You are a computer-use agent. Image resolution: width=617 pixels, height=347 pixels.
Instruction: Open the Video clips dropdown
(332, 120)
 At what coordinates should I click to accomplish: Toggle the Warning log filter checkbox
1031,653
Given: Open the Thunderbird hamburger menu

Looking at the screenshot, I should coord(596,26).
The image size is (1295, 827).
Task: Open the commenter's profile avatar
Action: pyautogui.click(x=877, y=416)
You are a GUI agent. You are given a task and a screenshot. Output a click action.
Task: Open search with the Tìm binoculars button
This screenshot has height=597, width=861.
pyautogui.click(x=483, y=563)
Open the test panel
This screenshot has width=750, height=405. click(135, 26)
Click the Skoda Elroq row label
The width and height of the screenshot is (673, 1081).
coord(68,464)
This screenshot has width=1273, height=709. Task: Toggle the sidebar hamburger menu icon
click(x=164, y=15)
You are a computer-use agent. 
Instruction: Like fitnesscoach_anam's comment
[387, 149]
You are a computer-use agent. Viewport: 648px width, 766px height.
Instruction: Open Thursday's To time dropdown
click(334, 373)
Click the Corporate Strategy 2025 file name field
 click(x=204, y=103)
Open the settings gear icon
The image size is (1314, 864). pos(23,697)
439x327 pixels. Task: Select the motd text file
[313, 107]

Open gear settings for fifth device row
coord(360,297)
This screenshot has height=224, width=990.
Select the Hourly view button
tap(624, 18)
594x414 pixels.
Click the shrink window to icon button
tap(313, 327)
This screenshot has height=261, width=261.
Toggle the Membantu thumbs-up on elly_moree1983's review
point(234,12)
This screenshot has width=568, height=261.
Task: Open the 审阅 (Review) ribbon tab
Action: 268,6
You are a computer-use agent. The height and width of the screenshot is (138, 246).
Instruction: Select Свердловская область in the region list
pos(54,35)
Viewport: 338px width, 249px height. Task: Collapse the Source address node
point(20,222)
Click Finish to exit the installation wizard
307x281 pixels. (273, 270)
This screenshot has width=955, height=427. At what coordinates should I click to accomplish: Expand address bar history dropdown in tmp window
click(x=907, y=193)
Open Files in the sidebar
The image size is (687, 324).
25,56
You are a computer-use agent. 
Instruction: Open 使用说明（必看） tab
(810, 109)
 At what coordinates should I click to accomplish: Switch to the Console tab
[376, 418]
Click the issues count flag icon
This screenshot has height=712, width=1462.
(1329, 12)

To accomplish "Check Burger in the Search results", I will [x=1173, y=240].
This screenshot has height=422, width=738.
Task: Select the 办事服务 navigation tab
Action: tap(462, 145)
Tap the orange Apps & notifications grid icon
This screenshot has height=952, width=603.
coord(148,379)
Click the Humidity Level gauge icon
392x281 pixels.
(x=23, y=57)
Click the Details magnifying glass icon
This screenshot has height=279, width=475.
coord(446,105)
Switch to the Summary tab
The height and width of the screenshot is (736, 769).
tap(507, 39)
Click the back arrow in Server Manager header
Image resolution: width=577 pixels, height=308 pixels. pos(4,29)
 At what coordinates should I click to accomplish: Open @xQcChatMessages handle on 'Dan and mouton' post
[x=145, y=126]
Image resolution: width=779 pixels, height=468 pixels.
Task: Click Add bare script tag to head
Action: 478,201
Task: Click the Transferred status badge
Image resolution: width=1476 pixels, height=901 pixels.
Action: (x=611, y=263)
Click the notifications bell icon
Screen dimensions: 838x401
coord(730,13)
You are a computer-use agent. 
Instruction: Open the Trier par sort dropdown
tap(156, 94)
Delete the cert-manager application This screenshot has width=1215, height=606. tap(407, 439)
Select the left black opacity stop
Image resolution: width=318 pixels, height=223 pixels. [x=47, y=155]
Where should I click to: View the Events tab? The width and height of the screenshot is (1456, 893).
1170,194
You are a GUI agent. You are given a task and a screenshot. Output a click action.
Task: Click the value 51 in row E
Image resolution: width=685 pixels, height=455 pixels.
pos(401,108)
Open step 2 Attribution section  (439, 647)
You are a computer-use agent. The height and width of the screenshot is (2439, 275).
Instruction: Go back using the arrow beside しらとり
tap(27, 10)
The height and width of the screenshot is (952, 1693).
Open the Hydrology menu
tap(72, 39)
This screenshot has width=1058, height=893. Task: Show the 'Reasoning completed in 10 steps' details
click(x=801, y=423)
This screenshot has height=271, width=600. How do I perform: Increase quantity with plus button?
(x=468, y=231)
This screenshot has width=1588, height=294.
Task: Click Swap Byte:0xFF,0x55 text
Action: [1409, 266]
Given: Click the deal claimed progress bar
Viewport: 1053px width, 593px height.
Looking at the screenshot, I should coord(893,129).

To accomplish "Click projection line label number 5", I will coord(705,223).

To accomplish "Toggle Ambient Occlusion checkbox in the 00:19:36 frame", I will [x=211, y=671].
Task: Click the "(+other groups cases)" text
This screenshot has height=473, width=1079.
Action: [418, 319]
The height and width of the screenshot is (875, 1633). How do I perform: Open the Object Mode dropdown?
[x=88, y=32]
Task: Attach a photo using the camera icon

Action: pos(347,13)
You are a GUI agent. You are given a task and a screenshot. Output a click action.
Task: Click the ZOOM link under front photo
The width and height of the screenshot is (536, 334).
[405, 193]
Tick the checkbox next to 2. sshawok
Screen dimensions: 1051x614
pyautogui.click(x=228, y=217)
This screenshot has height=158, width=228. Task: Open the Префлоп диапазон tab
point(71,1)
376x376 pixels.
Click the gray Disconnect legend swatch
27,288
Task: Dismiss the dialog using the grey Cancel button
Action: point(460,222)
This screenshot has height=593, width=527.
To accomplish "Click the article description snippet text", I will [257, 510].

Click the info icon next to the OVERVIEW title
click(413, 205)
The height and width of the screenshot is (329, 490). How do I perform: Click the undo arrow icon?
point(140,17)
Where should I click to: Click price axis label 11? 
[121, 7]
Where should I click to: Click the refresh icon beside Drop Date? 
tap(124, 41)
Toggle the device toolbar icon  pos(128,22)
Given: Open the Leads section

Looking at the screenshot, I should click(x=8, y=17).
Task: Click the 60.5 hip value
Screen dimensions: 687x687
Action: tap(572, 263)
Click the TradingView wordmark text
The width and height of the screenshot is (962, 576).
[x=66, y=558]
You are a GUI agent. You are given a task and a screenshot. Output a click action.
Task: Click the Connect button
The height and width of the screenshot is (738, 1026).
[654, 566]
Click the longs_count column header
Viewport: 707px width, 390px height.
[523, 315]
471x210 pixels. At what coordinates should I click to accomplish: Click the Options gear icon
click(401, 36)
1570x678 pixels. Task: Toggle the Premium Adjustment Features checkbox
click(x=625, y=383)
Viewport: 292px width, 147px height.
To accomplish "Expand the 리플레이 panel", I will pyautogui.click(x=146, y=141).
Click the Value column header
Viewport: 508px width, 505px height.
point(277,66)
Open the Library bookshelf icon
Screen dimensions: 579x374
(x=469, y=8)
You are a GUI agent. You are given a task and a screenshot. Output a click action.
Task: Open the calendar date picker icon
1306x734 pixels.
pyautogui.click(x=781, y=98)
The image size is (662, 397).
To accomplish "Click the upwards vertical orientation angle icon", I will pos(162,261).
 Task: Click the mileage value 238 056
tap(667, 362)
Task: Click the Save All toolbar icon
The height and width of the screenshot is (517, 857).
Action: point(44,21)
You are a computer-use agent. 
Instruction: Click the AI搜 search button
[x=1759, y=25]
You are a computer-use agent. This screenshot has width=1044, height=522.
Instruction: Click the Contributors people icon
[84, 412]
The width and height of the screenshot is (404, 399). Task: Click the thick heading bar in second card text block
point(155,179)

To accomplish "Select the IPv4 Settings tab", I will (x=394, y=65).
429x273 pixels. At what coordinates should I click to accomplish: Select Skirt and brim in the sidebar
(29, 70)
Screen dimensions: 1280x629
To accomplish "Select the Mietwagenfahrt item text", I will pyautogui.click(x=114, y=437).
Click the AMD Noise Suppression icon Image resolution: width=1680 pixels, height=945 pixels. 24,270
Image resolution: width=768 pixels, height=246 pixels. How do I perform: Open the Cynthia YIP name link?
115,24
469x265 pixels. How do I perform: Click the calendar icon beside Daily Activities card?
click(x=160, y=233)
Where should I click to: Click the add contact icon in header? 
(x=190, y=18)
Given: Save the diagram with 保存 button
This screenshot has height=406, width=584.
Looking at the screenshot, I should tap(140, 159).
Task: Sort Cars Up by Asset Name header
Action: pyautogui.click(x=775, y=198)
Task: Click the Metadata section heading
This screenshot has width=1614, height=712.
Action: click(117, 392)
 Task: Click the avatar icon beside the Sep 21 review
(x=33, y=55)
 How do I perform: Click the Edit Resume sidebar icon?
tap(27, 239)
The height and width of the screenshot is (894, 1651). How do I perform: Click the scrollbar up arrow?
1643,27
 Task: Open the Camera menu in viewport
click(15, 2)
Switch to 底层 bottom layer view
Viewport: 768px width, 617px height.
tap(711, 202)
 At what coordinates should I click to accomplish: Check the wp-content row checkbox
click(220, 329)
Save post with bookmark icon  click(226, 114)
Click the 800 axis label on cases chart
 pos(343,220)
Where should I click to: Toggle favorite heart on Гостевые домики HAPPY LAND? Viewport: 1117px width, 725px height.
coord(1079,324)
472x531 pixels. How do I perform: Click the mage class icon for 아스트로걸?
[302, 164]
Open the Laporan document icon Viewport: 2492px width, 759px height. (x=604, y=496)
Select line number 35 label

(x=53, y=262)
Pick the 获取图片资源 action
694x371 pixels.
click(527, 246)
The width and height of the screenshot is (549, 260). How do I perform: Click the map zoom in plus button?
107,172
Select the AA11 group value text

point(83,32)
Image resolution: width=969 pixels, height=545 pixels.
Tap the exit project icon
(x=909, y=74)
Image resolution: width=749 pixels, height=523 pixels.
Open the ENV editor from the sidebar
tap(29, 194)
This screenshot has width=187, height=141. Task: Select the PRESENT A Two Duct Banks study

* [Aim of the task]
Can you write out everything in the material from the line containing "This screenshot has height=224, width=990." down to the line containing "Action: 478,201", substituting "Daily" for "Hourly" and leaving the rest unchanged?

* [Final answer]
This screenshot has height=224, width=990.
Select the Daily view button
tap(624, 18)
594x414 pixels.
Click the shrink window to icon button
tap(313, 327)
This screenshot has height=261, width=261.
Toggle the Membantu thumbs-up on elly_moree1983's review
point(234,12)
This screenshot has width=568, height=261.
Task: Open the 审阅 (Review) ribbon tab
Action: 268,6
You are a computer-use agent. The height and width of the screenshot is (138, 246).
Instruction: Select Свердловская область in the region list
pos(54,35)
Viewport: 338px width, 249px height. Task: Collapse the Source address node
point(20,222)
Click Finish to exit the installation wizard
307x281 pixels. (273, 270)
This screenshot has width=955, height=427. At what coordinates should I click to accomplish: Expand address bar history dropdown in tmp window
click(x=907, y=193)
Open Files in the sidebar
The image size is (687, 324).
25,56
You are a computer-use agent. 
Instruction: Open 使用说明（必看） tab
(810, 109)
 At what coordinates should I click to accomplish: Switch to the Console tab
[376, 418]
Click the issues count flag icon
This screenshot has height=712, width=1462.
(1329, 12)

To accomplish "Check Burger in the Search results", I will [x=1173, y=240].
This screenshot has height=422, width=738.
Task: Select the 办事服务 navigation tab
Action: tap(462, 145)
Tap the orange Apps & notifications grid icon
This screenshot has height=952, width=603.
coord(148,379)
Click the Humidity Level gauge icon
392x281 pixels.
(x=23, y=57)
Click the Details magnifying glass icon
This screenshot has height=279, width=475.
coord(446,105)
Switch to the Summary tab
The height and width of the screenshot is (736, 769).
tap(507, 39)
Click the back arrow in Server Manager header
Image resolution: width=577 pixels, height=308 pixels. pos(4,29)
 At what coordinates should I click to accomplish: Open @xQcChatMessages handle on 'Dan and mouton' post
[x=145, y=126]
Image resolution: width=779 pixels, height=468 pixels.
Task: Click Add bare script tag to head
Action: 478,201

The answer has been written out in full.